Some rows
----

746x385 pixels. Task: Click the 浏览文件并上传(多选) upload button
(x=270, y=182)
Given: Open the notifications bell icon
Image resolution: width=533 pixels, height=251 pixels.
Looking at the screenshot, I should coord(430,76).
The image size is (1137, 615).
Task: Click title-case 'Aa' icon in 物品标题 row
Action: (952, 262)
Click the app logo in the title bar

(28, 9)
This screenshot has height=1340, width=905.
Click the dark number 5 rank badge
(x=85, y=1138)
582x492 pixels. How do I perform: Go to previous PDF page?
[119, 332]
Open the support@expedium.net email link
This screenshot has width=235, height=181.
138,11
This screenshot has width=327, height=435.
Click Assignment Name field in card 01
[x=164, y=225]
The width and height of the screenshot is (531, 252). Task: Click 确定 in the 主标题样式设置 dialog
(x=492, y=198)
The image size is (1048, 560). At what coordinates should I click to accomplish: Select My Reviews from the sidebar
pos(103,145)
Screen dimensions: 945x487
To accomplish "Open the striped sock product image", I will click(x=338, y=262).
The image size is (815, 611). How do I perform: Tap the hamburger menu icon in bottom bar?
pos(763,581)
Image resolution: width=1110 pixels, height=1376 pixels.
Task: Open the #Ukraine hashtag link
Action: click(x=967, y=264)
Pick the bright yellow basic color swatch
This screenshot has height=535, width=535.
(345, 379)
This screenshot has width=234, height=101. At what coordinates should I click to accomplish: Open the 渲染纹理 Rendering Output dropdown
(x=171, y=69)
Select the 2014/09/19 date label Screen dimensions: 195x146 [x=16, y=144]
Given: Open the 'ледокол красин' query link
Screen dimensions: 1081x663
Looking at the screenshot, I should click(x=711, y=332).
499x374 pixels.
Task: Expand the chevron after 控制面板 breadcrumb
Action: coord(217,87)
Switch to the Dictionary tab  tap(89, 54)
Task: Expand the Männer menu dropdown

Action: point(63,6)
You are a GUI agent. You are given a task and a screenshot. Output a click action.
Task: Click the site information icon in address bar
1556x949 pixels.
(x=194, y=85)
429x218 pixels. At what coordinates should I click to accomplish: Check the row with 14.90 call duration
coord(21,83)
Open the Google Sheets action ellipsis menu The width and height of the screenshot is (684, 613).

----

What you should do
Turn the rows above into a numbered list, leaving out any blank lines.

Written solution
1. 746x385 pixels. Task: Click the 浏览文件并上传(多选) upload button
2. (x=270, y=182)
3. Given: Open the notifications bell icon
4. Image resolution: width=533 pixels, height=251 pixels.
5. Looking at the screenshot, I should coord(430,76).
6. The image size is (1137, 615).
7. Task: Click title-case 'Aa' icon in 物品标题 row
8. Action: (952, 262)
9. Click the app logo in the title bar
10. (28, 9)
11. This screenshot has height=1340, width=905.
12. Click the dark number 5 rank badge
13. (x=85, y=1138)
14. 582x492 pixels. How do I perform: Go to previous PDF page?
15. [119, 332]
16. Open the support@expedium.net email link
17. This screenshot has width=235, height=181.
18. 138,11
19. This screenshot has width=327, height=435.
20. Click Assignment Name field in card 01
21. [x=164, y=225]
22. The width and height of the screenshot is (531, 252). Task: Click 确定 in the 主标题样式设置 dialog
23. (x=492, y=198)
24. The image size is (1048, 560). At what coordinates should I click to accomplish: Select My Reviews from the sidebar
25. pos(103,145)
26. Screen dimensions: 945x487
27. To accomplish "Open the striped sock product image", I will click(x=338, y=262).
28. The image size is (815, 611). How do I perform: Tap the hamburger menu icon in bottom bar?
29. pos(763,581)
30. Image resolution: width=1110 pixels, height=1376 pixels.
31. Task: Open the #Ukraine hashtag link
32. Action: click(x=967, y=264)
33. Pick the bright yellow basic color swatch
34. This screenshot has height=535, width=535.
35. (345, 379)
36. This screenshot has width=234, height=101. At what coordinates should I click to accomplish: Open the 渲染纹理 Rendering Output dropdown
37. (x=171, y=69)
38. Select the 2014/09/19 date label Screen dimensions: 195x146 [x=16, y=144]
39. Given: Open the 'ледокол красин' query link
40. Screen dimensions: 1081x663
41. Looking at the screenshot, I should click(x=711, y=332).
42. 499x374 pixels.
43. Task: Expand the chevron after 控制面板 breadcrumb
44. Action: coord(217,87)
45. Switch to the Dictionary tab  tap(89, 54)
46. Task: Expand the Männer menu dropdown
47. Action: point(63,6)
48. You are a GUI agent. You are given a task and a screenshot. Output a click action.
49. Task: Click the site information icon in address bar
50. 1556x949 pixels.
51. (x=194, y=85)
52. 429x218 pixels. At what coordinates should I click to accomplish: Check the row with 14.90 call duration
53. coord(21,83)
54. Open the Google Sheets action ellipsis menu The width and height of the screenshot is (684, 613).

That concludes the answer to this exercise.